I am still thinking about social media and its value for writers.
If you are already known by a broad audience, you can easily gain lots of followers (Twitter) or friends (Facebook). These are both fans and real life friends. They see what you post and are more likely to be proactive about it – they will read it first of all, and they will probably retweet it or repost it and talk about it in their own circles. This is a good example of free and good quality publicity. Patty Digh, author of 37 Days blog and Life is a Verb, with 1,700 friends is a great example. I don’t know the exact numbers, but I am willing to bet that they are significant. People read what she is doing on her facebook site and then they buy tickets for her presentations and lectures, they buy books, they write reviews, and they tell their friends. Such publicity has a life of its own – there is very little you need to do to make it work for you other than post and tweet.
But what if you aren’t already known by a broad audience? This situation requires a bit more work on your part, but it is just as possible to hone in on your key audience and build the right following. A great example of this is the barefooters. Nearly half my facebook friends are barefooters from around the world. I didn’t even actively seek them, but because barefooters long to know that they are not alone in this world, they have some incredible community-building skills. It all started with just a couple of barefoot friends. Their barefoot friends saw my comments on their facebook walls and friend-requested me. I accepted and left comments on my new friends’ walls and so the friends started collecting. Before long, I found myself with a significant following of barefooters.
Last week when I posted on this blog about barefooting, I simply posted a link to the Nitty Gritty on my facebook status. On that day alone I had more hits on the Nitty Gritty than I get on any average week!
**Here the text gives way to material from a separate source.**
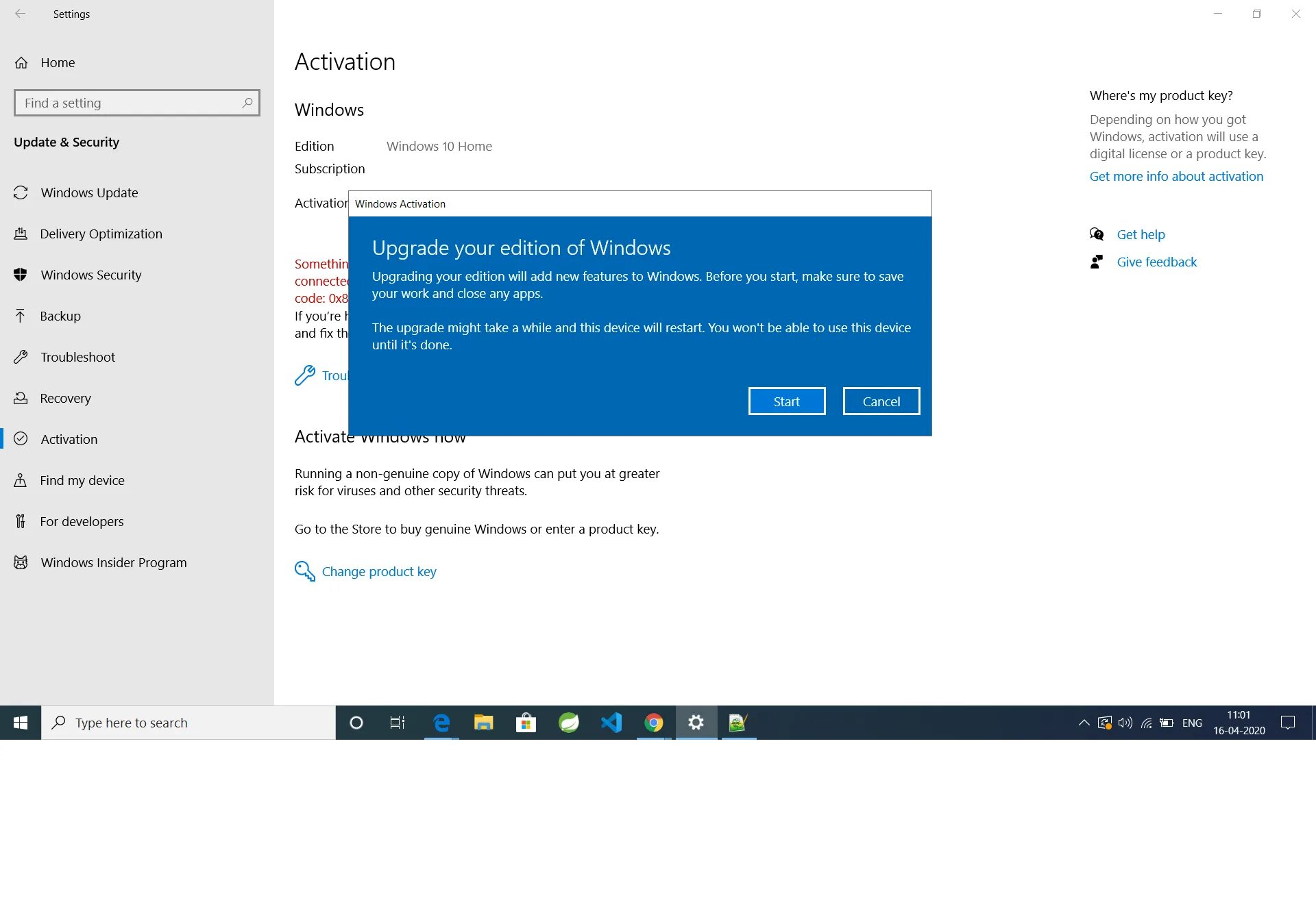Click the Find a setting search box
This screenshot has width=1316, height=911.
(x=130, y=103)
So here is the point: translate that barefoot story to your own writing. Focus on the theme(s) of your writing and tap into the audience who wants to read that stuff. Although I wasn’t proactive in collecting the barefoot friends, I can certainly learn the lessons demonstrated by them. Seek friends and followers who fit into your niche and follow them. People will always look at their new followers and if they like what they see, they will share it. It’s like the old adage – jump on the bandwagon. If you mix with your intended audience and they like your stuff, it will snowball before your very eyes. Your message (i.e., your name and your writing) will show up in unexpected places beyond what you can imagine or manage all on your own.